## Description of the task
All pictures are to be excluded when the data below is output verbatim.

[Collected data]
• • • • • • •

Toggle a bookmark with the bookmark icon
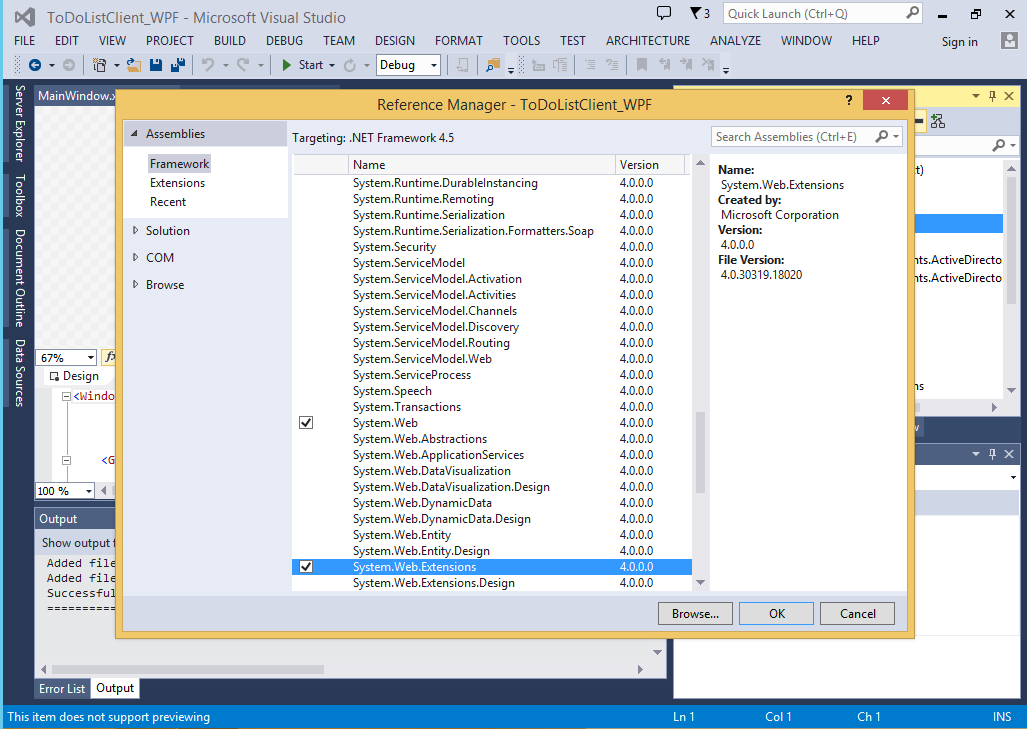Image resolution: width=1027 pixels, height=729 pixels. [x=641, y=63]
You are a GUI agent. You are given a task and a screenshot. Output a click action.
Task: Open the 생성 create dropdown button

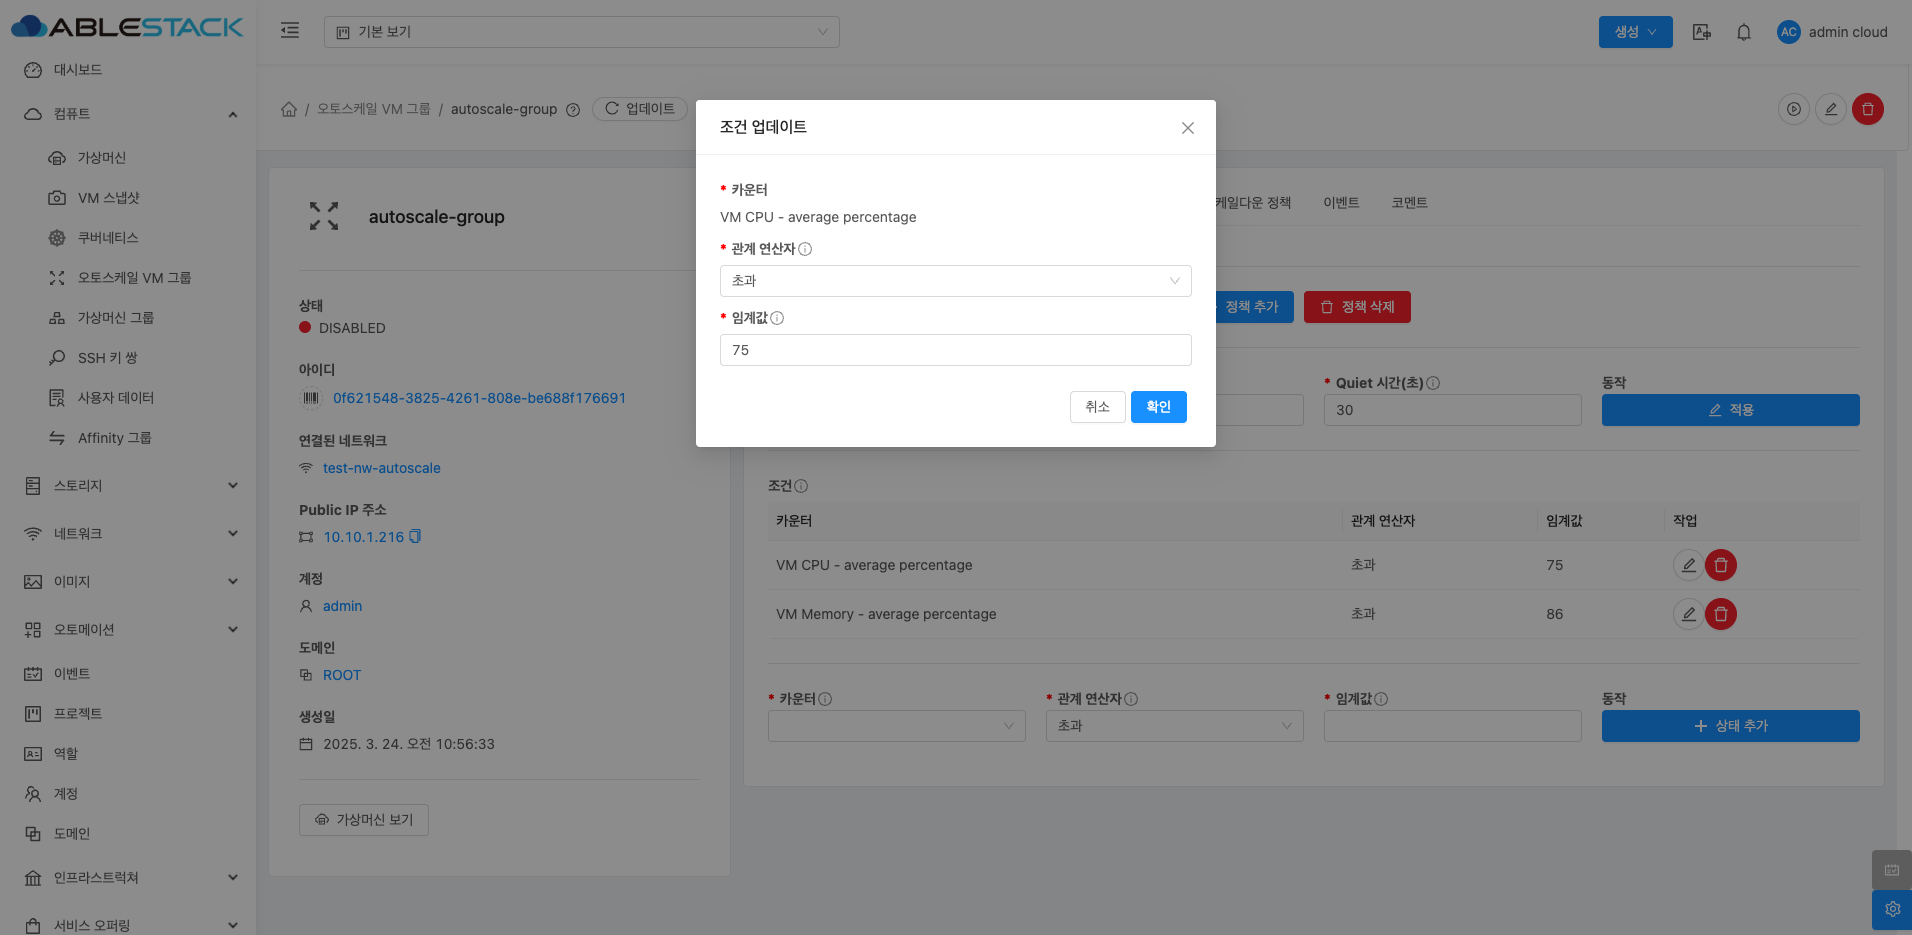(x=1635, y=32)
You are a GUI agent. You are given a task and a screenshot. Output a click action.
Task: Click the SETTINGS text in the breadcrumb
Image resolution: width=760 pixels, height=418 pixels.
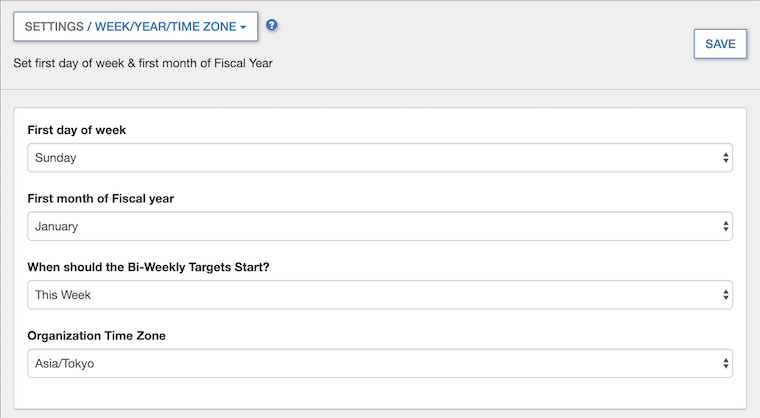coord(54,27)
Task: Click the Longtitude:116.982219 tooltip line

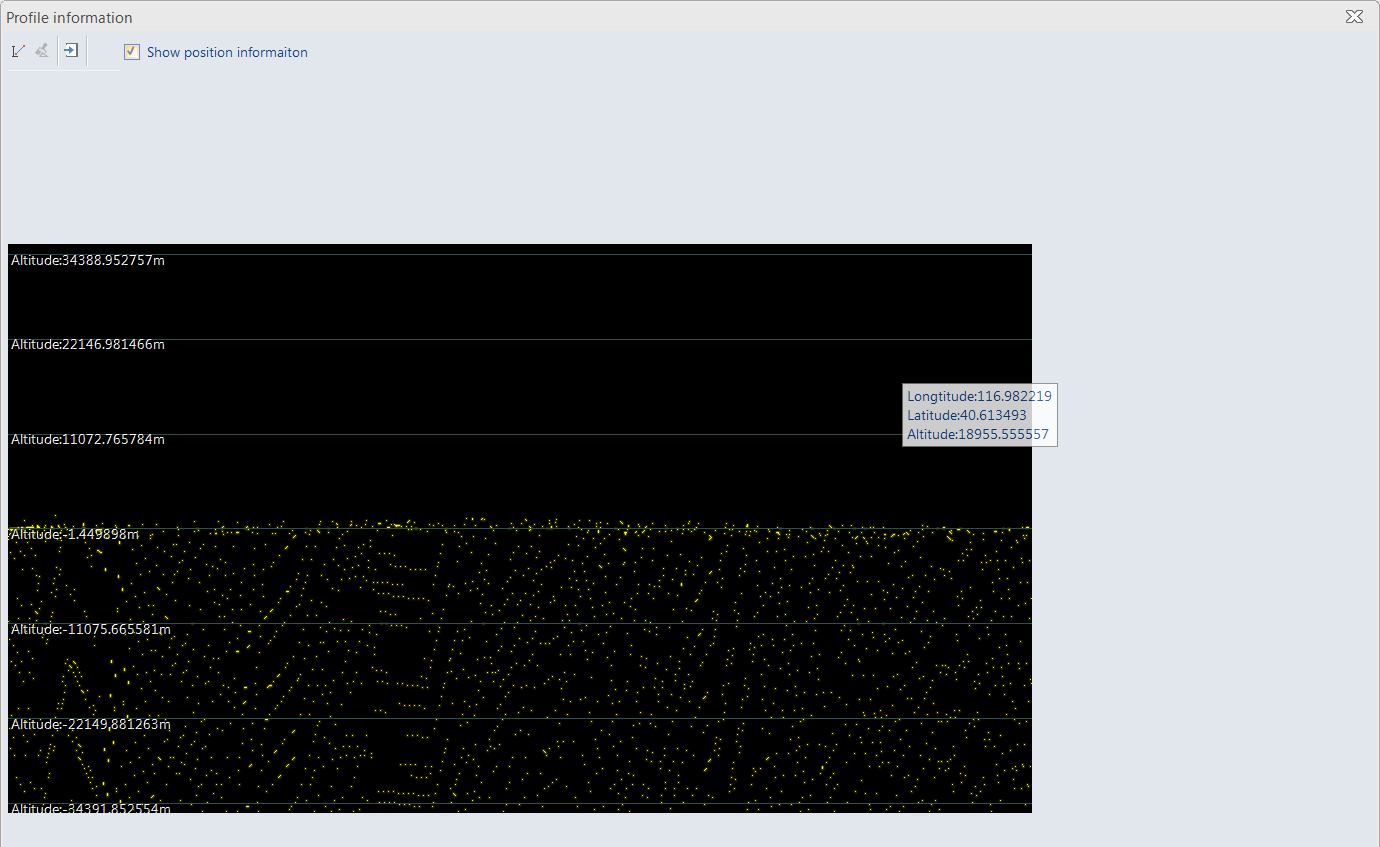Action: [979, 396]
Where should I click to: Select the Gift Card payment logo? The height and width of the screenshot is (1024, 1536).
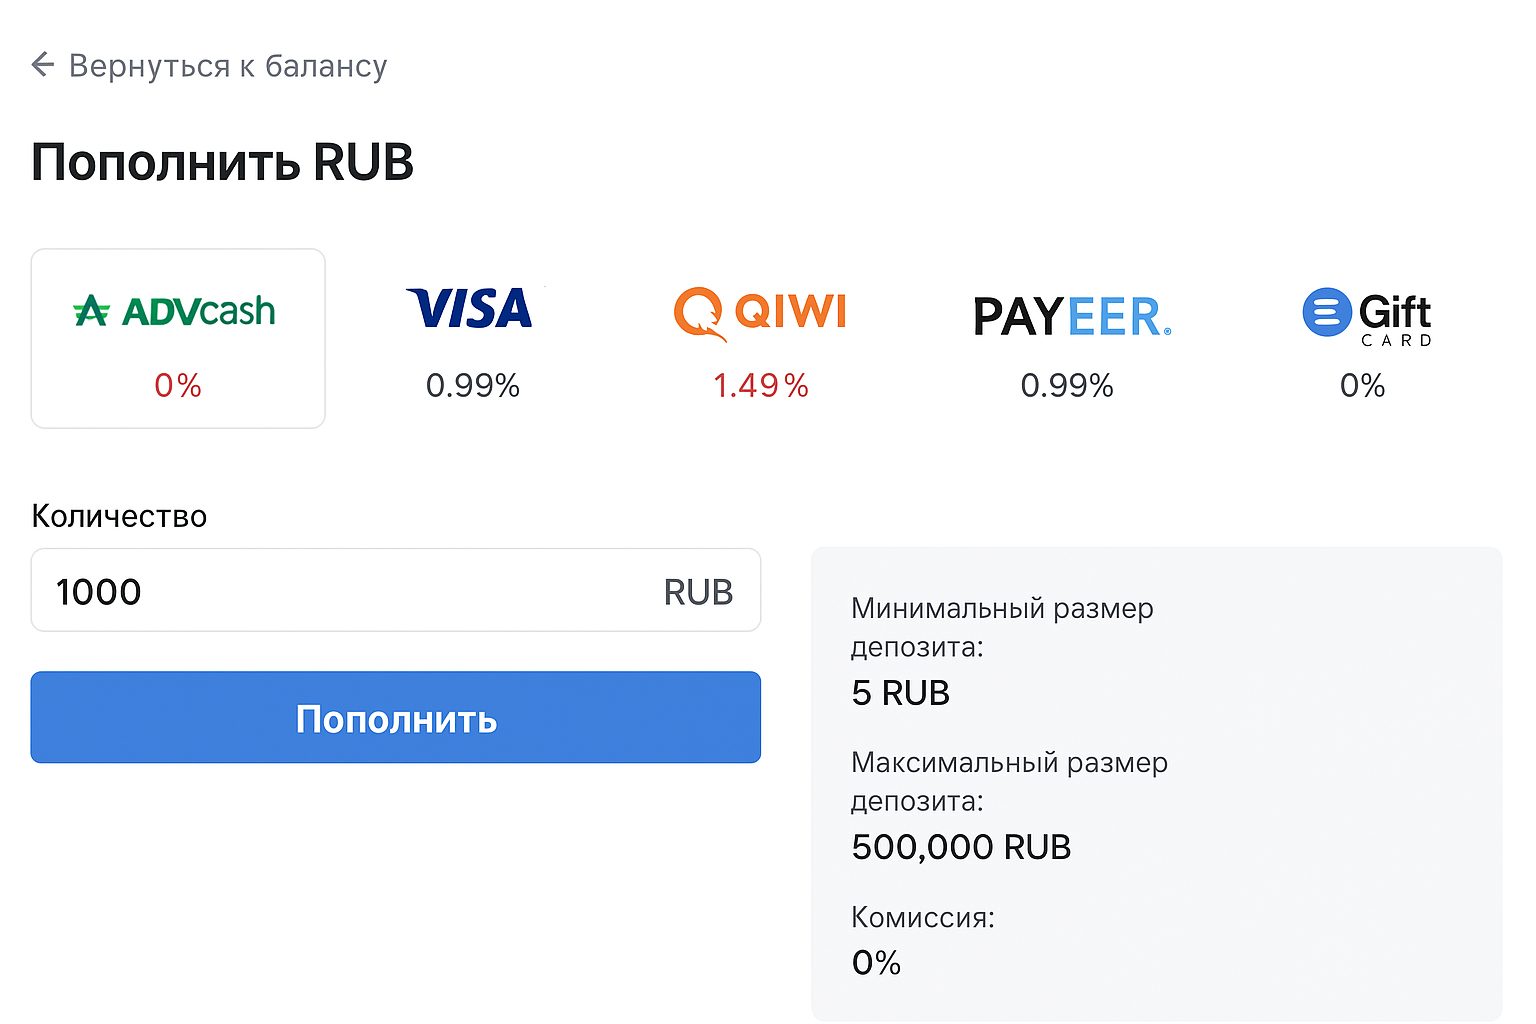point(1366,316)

• • • • • • •

## Solution for this problem
Toggle a bookmark with the bookmark icon
Image resolution: width=1027 pixels, height=729 pixels. [x=641, y=63]
You are a GUI agent. You are given a task and a screenshot. Output a click action.
Task: Open the 생성 create dropdown button

(x=1635, y=32)
You are a GUI agent. You are given a task and a screenshot. Output a click action.
Task: Click the SETTINGS text in the breadcrumb
Image resolution: width=760 pixels, height=418 pixels.
coord(54,27)
Task: Click the Longtitude:116.982219 tooltip line

Action: [979, 396]
Where should I click to: Select the Gift Card payment logo? The height and width of the screenshot is (1024, 1536).
point(1366,316)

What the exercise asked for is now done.